No insistí más. Claro, eran los tiempos en que yo creía que los médicos siempre tienen la razón. Eran los tiempos en que yo no tenía plena consciencia de cómo la medicina evoluciona y a qué velocidad lo hace.

Sin embargo, hoy me arrepiento de haber renunciado a mi idea. Tal vez si hubiese insistido un poco más...

Sé que en la clínica en que nacieron mis trillizos el método canguro se practica hoy en día como parte del programa de apego. Y yo me quedé con las ganas. Si bien no sabía los beneficios que tenía en cuanto a la salud del niño, mi intuición me decía que era una buena idea estar piel contra piel con cada uno de ellos.

Lo lamento mucho. Lamento no haberle creído más a mi intuición de madre. Sólo después de muchos porrazos llegué a confiar en mí como lo hago hoy. Pero para eso necesité, como toda madre, equivocarme ésta y muchas veces más. A golpes comprendí que la intuición de una mamá a veces puede más que la sabiduría de mil médicos.

Un buen médico escucha a la madre con atención, sabe que ella conoce a su hijo mejor que nadie, y cree que su opinión es importante. Afortunadamente, he encontrado uno de esos raros especímenes para mis hijos. Si encuentra uno, no lo suelte, amárrelo a ud. y acuda a él cada vez que su intuición le diga algo.


domingo, 18 de septiembre de 2011

La Capacidad Para Estar Solo

No pretendo dar cátedra sobre el tema, porque aparte de ser Psicóloga y haberme fascinado con este concepto, no soy una eminencia en la toría que está a la base de él.

Intentaré evitar errores conceptuales, pero mi intención última es explicar a madres y padres el concepto de Donald Winnicott denominado la capacidad para estar solo.

¿Que porqué me interesa y llama tanto mi atención este asunto? No tengo respuesta. Sólo recuerdo que desde que tuve que estudiarlo en mis años de universitaria, fue un concepto que caló hondo en mí, y que hoy, por circunstancias de la vida, ha vuelto una y otra vez a mi cabeza y corazón.

Para comenzar, diré que Winnicott habla de un primer momento de la vida del bebé denominado dependencia absoluta. Durante esta etapa, la madre suele entrar en un estado especial en que sintoniza con su hijo y sus necesidades, siendo capaz de proveer los cuidados que éste necesita a tiempo. Durante este período el niño requiere más que nunca de la contención, apoyo y presencia de su cuidadora.

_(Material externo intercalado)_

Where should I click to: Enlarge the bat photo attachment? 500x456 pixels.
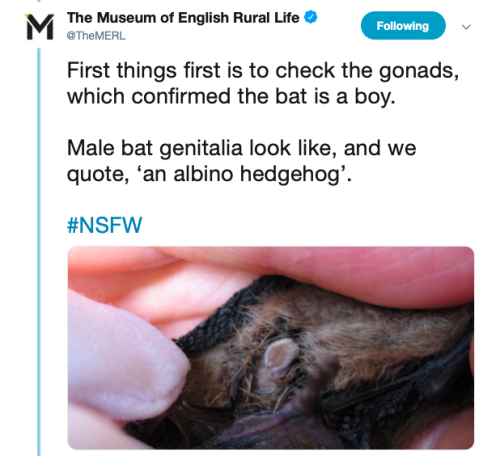tap(271, 348)
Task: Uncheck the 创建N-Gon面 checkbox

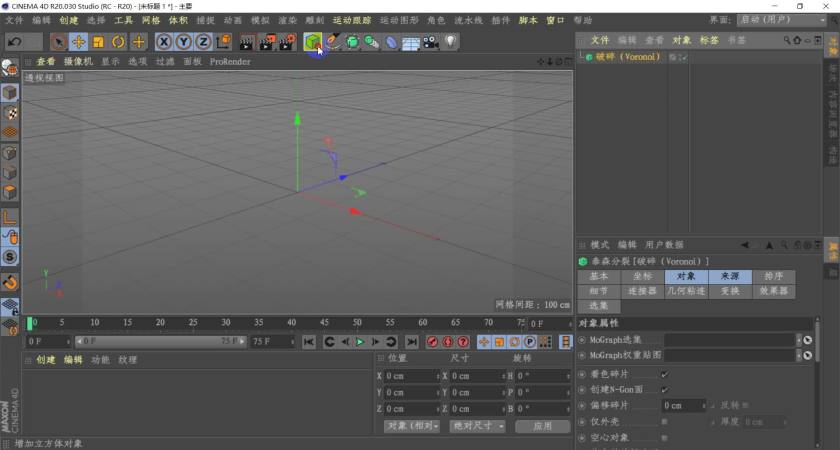Action: tap(665, 390)
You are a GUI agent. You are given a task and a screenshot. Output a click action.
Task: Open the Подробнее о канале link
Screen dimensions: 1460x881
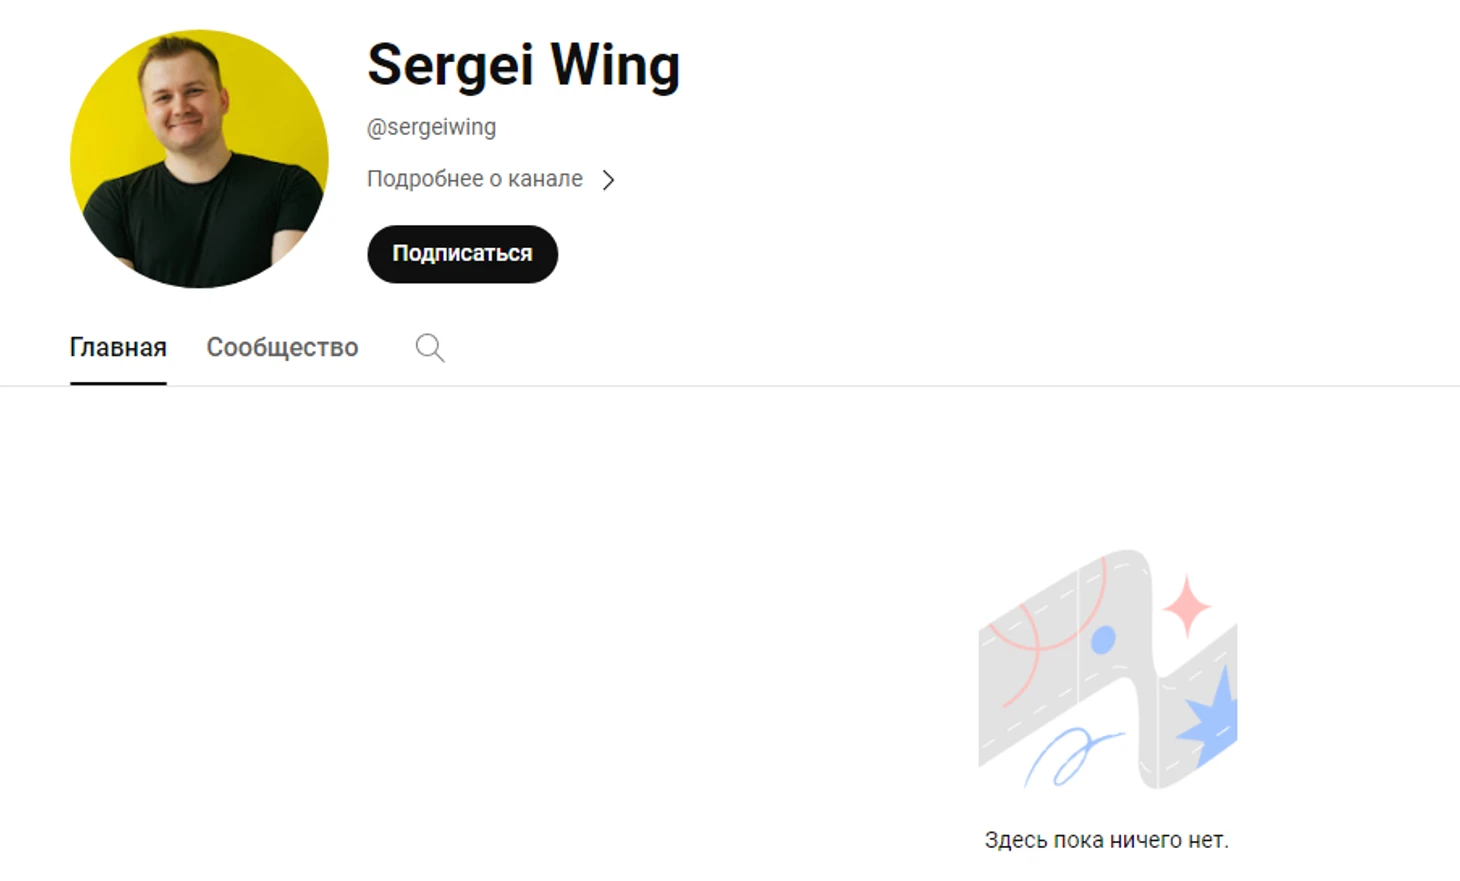[475, 179]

A través de recurrentes experiencias de recibir de su madre lo que necesita, el bebé comienza a sentir que el mundo es bueno, que contiene lo que él requiere, consiguiendo pasar a la etapa que sigue: la de la dependencia relativa.

Dutante esta segundo estadio, la madre comprende que su hijo requiere que ella deje de atender a sus demandas tan pronto aparezcan. Entiende que, lentamente, debe ir "fallando" de modo que el niño consiga experimentar que, si bien el mundo es bueno, no es él quien crea los objetos que lo satisfacen (por ejemplo, comprender que no es su llanto el que crea un pecho lleno de leche que aparece de manera instantánea.)

La madre intuye también que el niño ha llegado a un nivel de madurez mayor y que ha conseguido llegar a un punto en el que puede comenzar a desarrollar la capacidad para estar solo. Sin embargo, el autor habla de una paradoja, ya que esta capacidad sólo comenzará a desarrolarse en presencia de la madre. Es decir, la capacidad para estar solo es conseguida sólo en la medida en que la cuidadora esté presente, pero sin interferir en el estado en el que el niño entra. Ella simplemente está, y el bebé, gracias a su presencia, logra abstraerse y tal vez explorar ciertas texturas de su ambiente, jugar con sus manos o con su voz. Es lo que más adelante se denomina la capacidad para relajarse.

Más tarde, en una etapa mucho más avanzada en que el Yo ya se encuentra completamente maduro, el hijo adquiere la capacidad para estar solo en ausencia total de la madre o de elementos del medio que la representen.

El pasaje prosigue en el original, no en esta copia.